>>>

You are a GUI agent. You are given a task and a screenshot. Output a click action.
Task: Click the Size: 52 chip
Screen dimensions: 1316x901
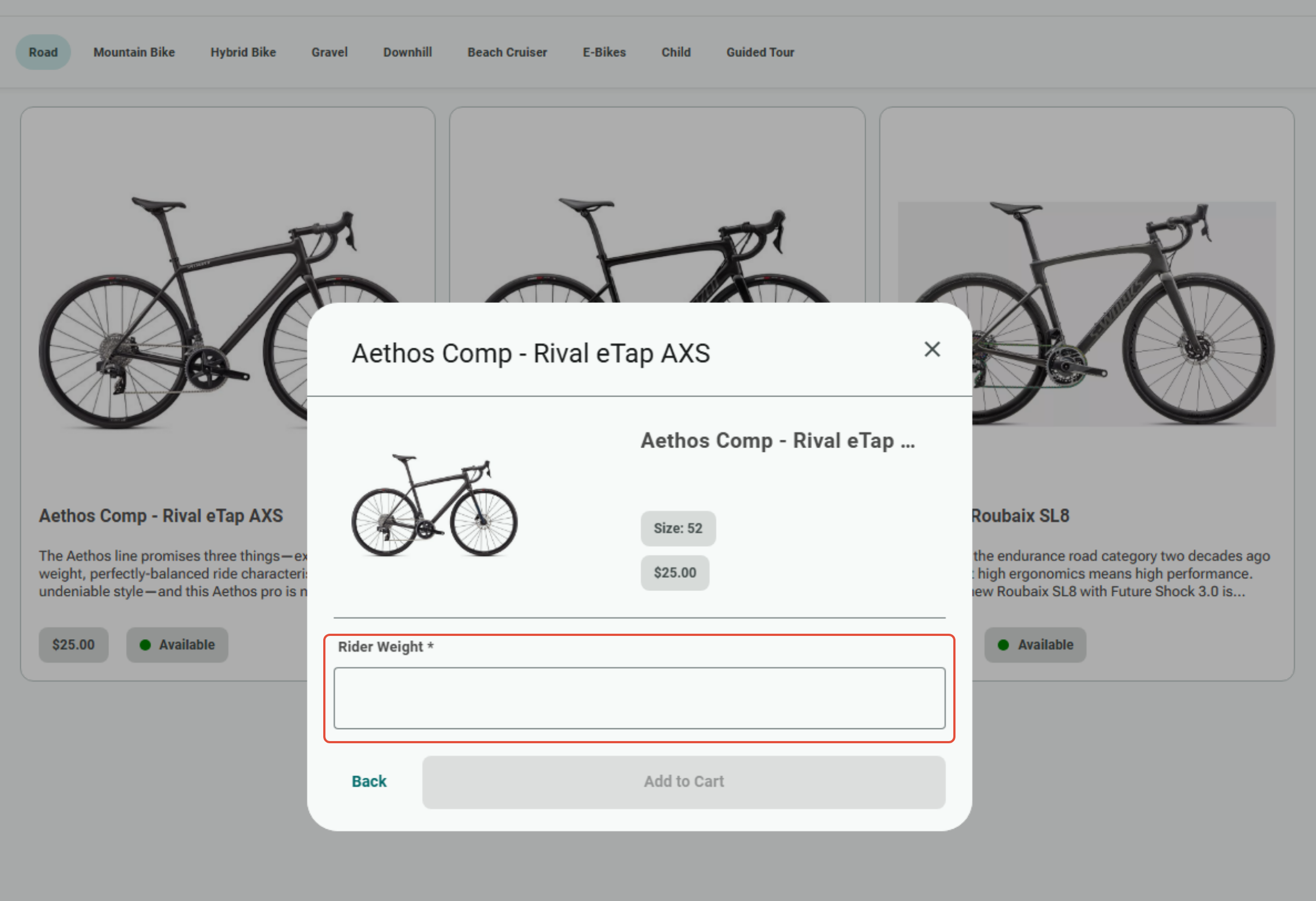677,528
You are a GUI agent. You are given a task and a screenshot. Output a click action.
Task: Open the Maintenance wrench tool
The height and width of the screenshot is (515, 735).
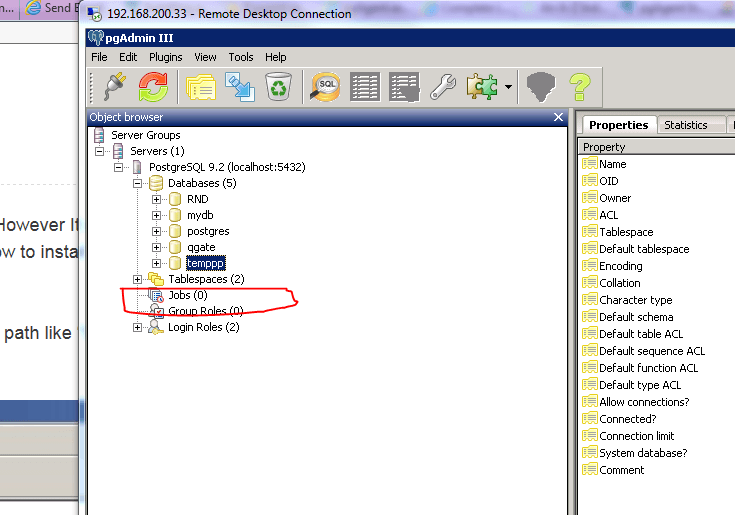(x=443, y=87)
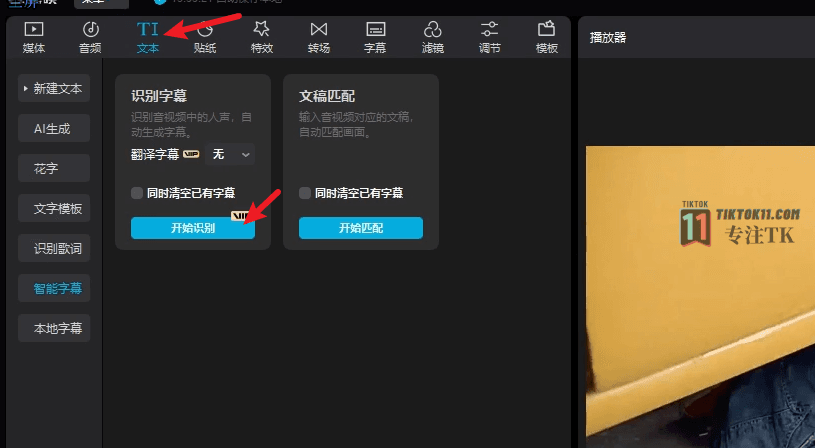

<<<

= Exercise prompt =
Write out every line of the listing above as a numbered list, skipping any blank lines and leaving out the pictures.

= Full response =
1. You are a GUI agent. You are given a task and a screenshot. Output a click action.
2. Task: Click the Size: 52 chip
3. Screen dimensions: 1316x901
4. 677,528
5. You are a GUI agent. You are given a task and a screenshot. Output a click action.
6. Task: Open the Maintenance wrench tool
7. The height and width of the screenshot is (515, 735).
8. (x=443, y=87)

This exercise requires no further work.